第二章 プロセス(進化) 16
三時間ほどかかって、金庫を開けた。
だが、中にはいつもの資料と、現金が少しだけ入っているだけだった。
「どういうことだ」
リコによると、ここの金庫には解毒剤が入っているはずだった。
まさか騙されたのか。
内腔は小さな金庫なので、見落とすといったことはありえない。
ガチャ
突然、鍵を開けドアノブの回す音が聞こえた。
一瞬、緊張が走る。俺がここに来るということは、リコ以外知りえないはずだ。
気配を殺し、様子を伺う。
「だれかいるのか?」
少ししゃがれた太い声。まるで男のような風貌を好んでしているが、本当の容姿はとても綺麗だ。目鼻立ちがはっきりしており、外人とよく間違われるのも納得がいく。
そう、俺の妹として育てられたアデノだった。
「さすがだな。完全に気配は消していたつもりだったけど」
アデノに会うのは2年ぶりくらいだった。彼女の仕事は俺のやらない殺しを引き受けることだったので、直接会う機会はそれほどなかった。
「ルイ。あれ? もうすぐ病気で死ぬって聞いていたけど。元気じゃん」
俺が死んだ後釜は、アデノが殺しの仕事を引き継ぐ算段なのであろう。
だから、彼女がこの爺の金庫へ情報を取りに来たのも納得がいく。
俺とアデノは歳が近かったせいか、小さい頃から仲がよかった。
「ああ、もうすぐ死ぬんだ。下の金庫の鍵は持っているか?」
骨頭屋の地下室には、別の金庫があった。普段は使っておらず、長期保存されるような機密書類などを専用に入れておく金庫だ。骨頭屋には金庫は二つしかない。
「死ぬ前に、忘れ物を探しにきたんだ」
アデノが事の真相を聞かされていないのが幸だった。もし、知っていれば、彼女とも戦わなければならない。

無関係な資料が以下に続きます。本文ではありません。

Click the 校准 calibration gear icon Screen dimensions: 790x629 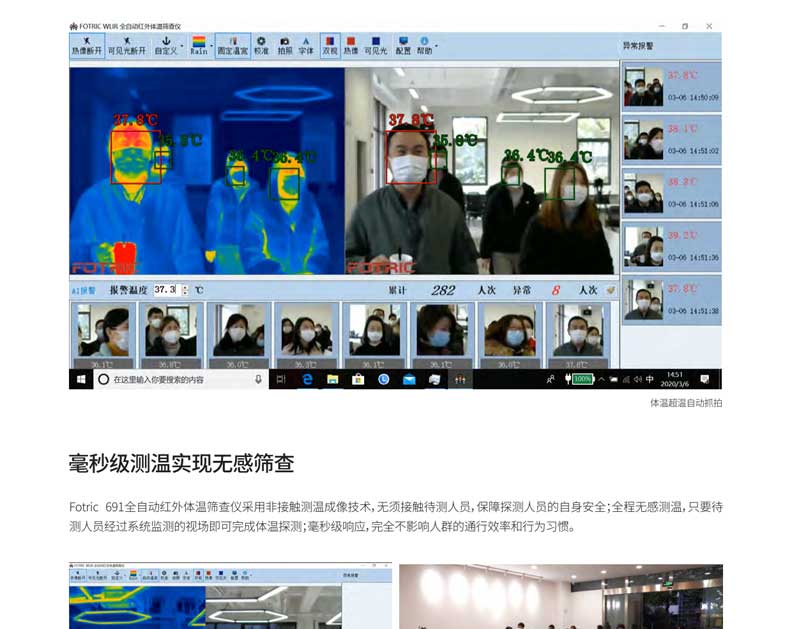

彼女も俺と同じ訓練を受けており、相当手強い。出来れば殺し合いたくはない。
「死ぬ人が探し物ね。からかってるんでしょ、まったく。あるよ。はい」
そういって、アデノは下の金庫の鍵をよこし、番号も教えてくれた。
下の金庫はすんなりと開き、中には何種類かのバイアルのセットが入っていた。
これが解毒剤だ。
これで助かった。
リリリーン リリリーン
突然電話が鳴った。
この電話が鳴るのは、決まって爺からだ。アデノに連絡をよこしたのだろうが、俺がいることがバレてはまずい。発信機は朱里の家へ向かっているはずなのだから。
「はい。アデノです」
何もしらない彼女は受話器を取った。
俺はバイアルと注射器をボケットへと突っ込み、すぐに部屋を出た。
ここまで来て捕まるわけにはいかない。
この解毒剤が効いてくれれば、俺の命は継がれる。
下の金庫の中には、見覚えのあるものが入っていた。
そう、あの三角形の板のようなものだ。
朱里の持っていたものと同じ、石のような素材で出来ている。
俺は思わずその板も手に持ってきていた。
なぜここにあるのか分からないが、何かに引き寄せられるように、その板は俺の元へとやってきたのだ。
これで四枚の三角形の板がそろったことになる。
そう、運命への序章への足音が、もうそこまで来ていたのであった。